Experience in close games helps Marquette get past Davidson

Most teams would start to panic when facing the type of deficits that Marquette had against Davidson.

Fortunately, playing close games is just another day at the office for the Golden Eagles.

With their 59-58 victory over Davidson, Buzz Williams’ team is 5-2 in its last seven games, all of which have been decided by eight points or fewer. They’ve blown late leads before. Against St. John’s, the Golden Eagles were up by seven with two minutes left.

Marquette was on the other side of the situation on Thursday afternoon in Lexington, though. All those close games this season and in years past helped the East region’s No. 3 seed overcome being down by six with one minute and 10 seconds left, and also down by five with 40 seconds left.

“We’ve been in more one or two possession games, I would say, than any BCS team in the country,” Williams said. “So it has helped me, it has helped our staff, it has helped out team, not necessarily that we’ve won or lost, but we’ve had a lot of game life big stage reps in being down and maybe being ahead.”

While they have played plenty of close games, that doesn’t means the Golden Eagles have plenty of experience in last-second scenarios. Fortunately for them, no one has to look too far back to find a similar scenario where they needed a game-winning shot.

Against St. John’s on March 9th, Marquette was tied at 67 with the Red Storm with less than 10 seconds left in overtime. Williams went to his leading scorer in the clutch: junior guard Vander Blue.

Blue hit the game-winning floater 12 days ago, and provided similar heroics on a much grander stage against Davidson. He drove left, past Wildcats’ big man Jake Cohen, and scored on a left-handed lay-up to put the Golden Eagles up by one point with exactly 1.0 second left.

“I’m just grateful that Coach has unbelievable trust in me to take the last shot and all my teammates wanted me to shoot the ball,” Blue said.

Before his game-winner, Blue wasn’t thinking about his experience against St. John’s when Jamil Wilson inbounded the ball to him with 6.7 seconds left. The only thought on his mind was getting to the basket and scoring.

“I’m not ready to go home. I know our team wasn’t ready to go home,” Blue said. “(I knew I) just to have to put the ball in the basket for us to win and do whatever it took.”

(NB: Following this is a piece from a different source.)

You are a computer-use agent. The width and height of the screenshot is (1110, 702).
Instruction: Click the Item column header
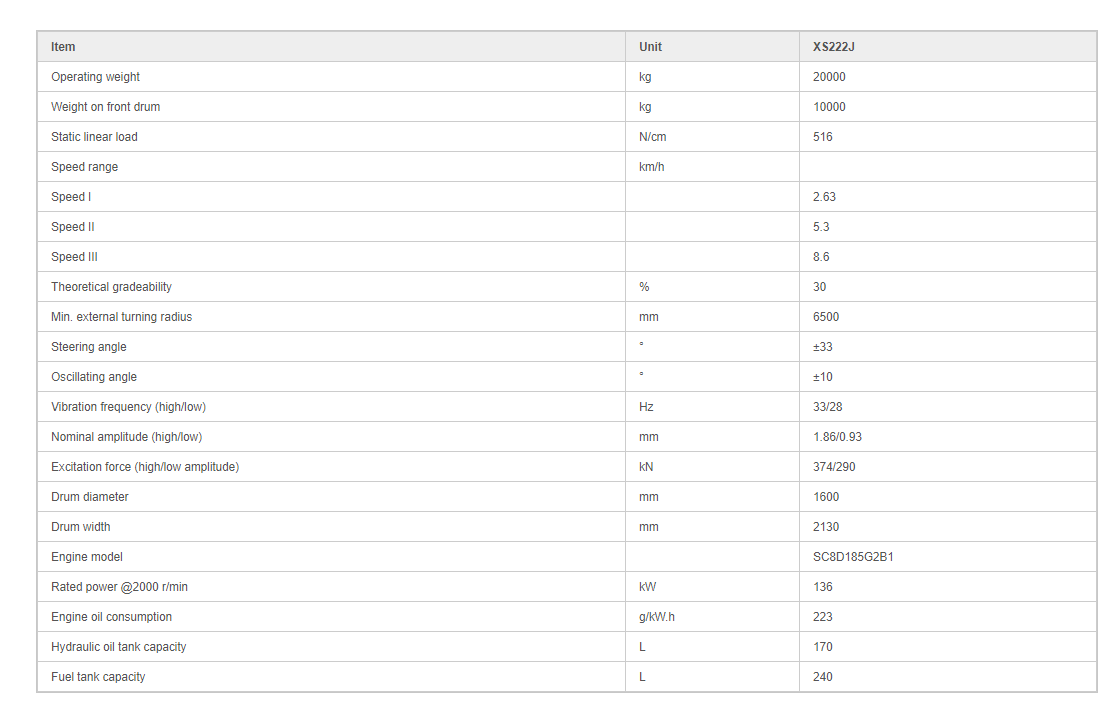[63, 47]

Wilson hit two three-point shots in the final minute-and-a-half of the game and Blue hit one of his own to keep the Golden Eagles in the game. Marquette was down six when Wilson hit the first, five before Blue hit his, and four before Wilson’s last one with 10 seconds left.

Before the first of those three field goals from beyond the arc, Marquette was just 1 of 12 on three-pointers. Wilson was 2 of 11 from the field, too. Even Blue was struggling a bit going 3 of 13 from the field before his three-point shot with 27 seconds remaining in the game.

“We had to shoot it. We were down. We wanted to take the best shot,” Blue said. “I wouldn’t say that we were hunting threes, but whatever became available, we were shooting to try to set up our defense and get the ball back.”

Even before Wilson and Blue hit their respective clutch shots, the Golden Eagles never thought they were out of the game. In every huddle during every timeout, there was a sense of belief that the game was still a winnable one.

“No one really panicked. Everyone just kind of had a calm sense of themselves to get back in the game, because we play four-minute situations every day in practice most of the time,” Wilson said. “Something like that wasn’t really new to us.”

All of their confidence that they would come back was coming from their head coach.

“Late in the game when you see coach Buzz smiling, you can’t really get angry at yourself when you see your head coach smiling when you’re down seven with six minutes to go,” Blue said. “It just shows the confidence he has in us and everybody was engaged.”

It wasn’t like it needed more experience in late game situations, but Marquette got more against Davidson. Now, as they somehow try to turn their attention to Saturday’s third round game, the Golden Eagles have all the more confidence moving forward in the NCAA Tournament.

“If we do get into another close ballgame with any other team, we’ll know how to respond and handle it,” Blue said. “(It) can definitely help us that way.

“But at the same time, it just shows our team this is the NCAA Tournament and nothing is coming easy, and if you want to win, you got to take it.”

Against Davidson on Thursday afternoon, Marquette definitely took the victory from their opponents. Their next game is now against the team the Golden Eagles had their first close game against this season: the Butler Bulldogs.